Physical therapy typically begins within the first 1 to 2 weeks after surgery. The rehabilitation program includes:

  • Phase 1 (Weeks 1-2): Gentle passive range-of-motion exercises to prevent stiffness.
  • Phase 2 (Weeks 2-6): Active movements to restore full shoulder mobility.
  • Phase 3 (Weeks 6+): Progressive strengthening exercises for the shoulder and surrounding muscles.

Q14. What is the recovery timeline for returning to work and sports?

The timeline depends on your activity level:

  • Desk Jobs: 1 to 2 weeks.
  • Light Lifting/Light Manual Work: 4 to 6 weeks.
  • Heavy Manual Labor & Weightlifting: 3 to 4 months.
  • Overhead Sports (Tennis, Swimming): 3 to 4 months.

Q15. What are the long-term results and success rates of the Mumford procedure?

The long-term success rate of the Mumford procedure is very high, with over 85% to 90% of patients experiencing significant pain relief and improved shoulder function. Once the bone-on-bone rubbing is eliminated and the joint heals, most patients can return to their previous activities without chronic pain.

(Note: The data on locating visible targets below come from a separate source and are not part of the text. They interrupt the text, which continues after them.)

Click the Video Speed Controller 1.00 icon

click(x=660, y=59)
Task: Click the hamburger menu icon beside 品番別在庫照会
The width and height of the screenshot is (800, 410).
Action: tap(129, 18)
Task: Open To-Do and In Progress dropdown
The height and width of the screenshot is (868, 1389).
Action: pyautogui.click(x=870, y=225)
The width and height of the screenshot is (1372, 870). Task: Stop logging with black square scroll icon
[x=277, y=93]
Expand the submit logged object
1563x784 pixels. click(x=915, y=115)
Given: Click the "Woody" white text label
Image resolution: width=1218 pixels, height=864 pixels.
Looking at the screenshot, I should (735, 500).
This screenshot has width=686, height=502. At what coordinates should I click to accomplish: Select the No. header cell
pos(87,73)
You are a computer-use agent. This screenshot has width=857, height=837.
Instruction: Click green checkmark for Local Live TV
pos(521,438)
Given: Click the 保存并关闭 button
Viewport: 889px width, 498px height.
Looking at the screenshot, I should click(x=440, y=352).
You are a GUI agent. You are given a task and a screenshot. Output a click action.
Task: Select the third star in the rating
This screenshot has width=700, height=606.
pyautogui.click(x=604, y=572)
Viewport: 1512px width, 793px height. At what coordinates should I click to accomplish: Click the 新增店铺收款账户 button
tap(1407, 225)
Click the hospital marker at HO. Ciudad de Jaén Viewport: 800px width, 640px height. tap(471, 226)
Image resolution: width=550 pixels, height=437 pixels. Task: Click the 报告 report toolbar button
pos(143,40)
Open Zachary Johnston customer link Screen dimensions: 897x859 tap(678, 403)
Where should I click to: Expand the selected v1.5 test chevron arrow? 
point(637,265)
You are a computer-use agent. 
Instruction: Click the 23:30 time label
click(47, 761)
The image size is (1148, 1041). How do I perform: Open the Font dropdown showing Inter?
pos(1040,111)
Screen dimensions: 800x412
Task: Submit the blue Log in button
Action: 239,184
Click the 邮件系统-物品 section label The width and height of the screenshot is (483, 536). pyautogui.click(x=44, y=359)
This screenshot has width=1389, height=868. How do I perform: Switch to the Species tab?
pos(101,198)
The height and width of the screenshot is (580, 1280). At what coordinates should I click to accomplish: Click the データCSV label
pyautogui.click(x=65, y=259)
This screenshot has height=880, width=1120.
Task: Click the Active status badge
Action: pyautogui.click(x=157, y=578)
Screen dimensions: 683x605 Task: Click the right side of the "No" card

We encourage you to write down any specific questions you have and discuss them thoroughly with your surgeon, doctor, or physical therapist. They are your best resource for personalized advice and care.

Disclaimer: This brochure provides general information and is not a substitute for professional medical advice. Always consult your doctor or qualified healthcare provider with any questions you may have regarding your specific medical condition and treatment plan.